= Fano noise =

Fano noise is a fluctuation of an electric charge obtained in a detector (in spite of constant value of the measured quantity, which is usually an energy), arising from processes in the detector.

It was first described by Ugo Fano in 1947, as a fluctuation of amount of ion pairs produced by a charged particle of high energy in a gas. The amount of the ion pairs is proportional to the energy the particle loses in the gas, but with some error - due to the Fano noise. Surprisingly, the noise is usually smaller than a Poisson distribution noise (in which the variance is equal to the value - note the variance is average squared distance from the expected value), showing there is an interaction between ionization acts. A Fano factor was introduced to describe it, and the factor is almost independent of the energy measured (Fano computed it to change from 0.43 to 0.47 for ionization of atomic hydrogen by electrons of energy from 1keV to 100keV). Fano expected it to be between 1/3 and 1/2 for gases, for moderate energies of ionizing particles.

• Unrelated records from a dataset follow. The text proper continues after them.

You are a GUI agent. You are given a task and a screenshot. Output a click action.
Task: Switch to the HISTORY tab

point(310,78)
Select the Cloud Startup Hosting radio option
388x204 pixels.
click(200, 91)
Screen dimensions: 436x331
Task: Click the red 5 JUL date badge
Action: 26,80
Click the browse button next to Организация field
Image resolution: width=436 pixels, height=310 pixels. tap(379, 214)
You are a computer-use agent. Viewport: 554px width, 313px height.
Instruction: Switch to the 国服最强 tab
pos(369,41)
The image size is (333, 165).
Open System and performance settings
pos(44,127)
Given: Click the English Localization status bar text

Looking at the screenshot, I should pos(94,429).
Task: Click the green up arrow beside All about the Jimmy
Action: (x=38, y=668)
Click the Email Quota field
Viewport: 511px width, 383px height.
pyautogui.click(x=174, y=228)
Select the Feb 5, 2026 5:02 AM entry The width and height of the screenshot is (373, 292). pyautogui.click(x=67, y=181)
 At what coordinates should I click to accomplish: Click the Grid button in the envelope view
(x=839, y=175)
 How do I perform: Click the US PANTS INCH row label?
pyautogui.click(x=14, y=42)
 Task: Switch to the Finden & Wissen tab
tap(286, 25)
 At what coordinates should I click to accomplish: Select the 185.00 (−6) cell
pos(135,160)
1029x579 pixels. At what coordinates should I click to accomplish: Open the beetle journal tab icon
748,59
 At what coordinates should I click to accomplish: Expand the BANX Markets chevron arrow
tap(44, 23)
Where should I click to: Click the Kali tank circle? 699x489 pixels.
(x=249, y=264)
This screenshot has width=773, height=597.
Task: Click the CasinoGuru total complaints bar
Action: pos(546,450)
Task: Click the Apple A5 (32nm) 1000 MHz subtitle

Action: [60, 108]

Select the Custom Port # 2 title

The Fano noise applies as well to other processes in which an energy is converted to an electric charge - solid state detectors of charged particles and gamma radiation, and even semiconductor light detectors like image sensors. E.g. it is a limiting factor in the noise characteristics of CCDs and CMOS image sensors. The Fano factor achievable is an important parameter of the detector material - the smaller it is the better.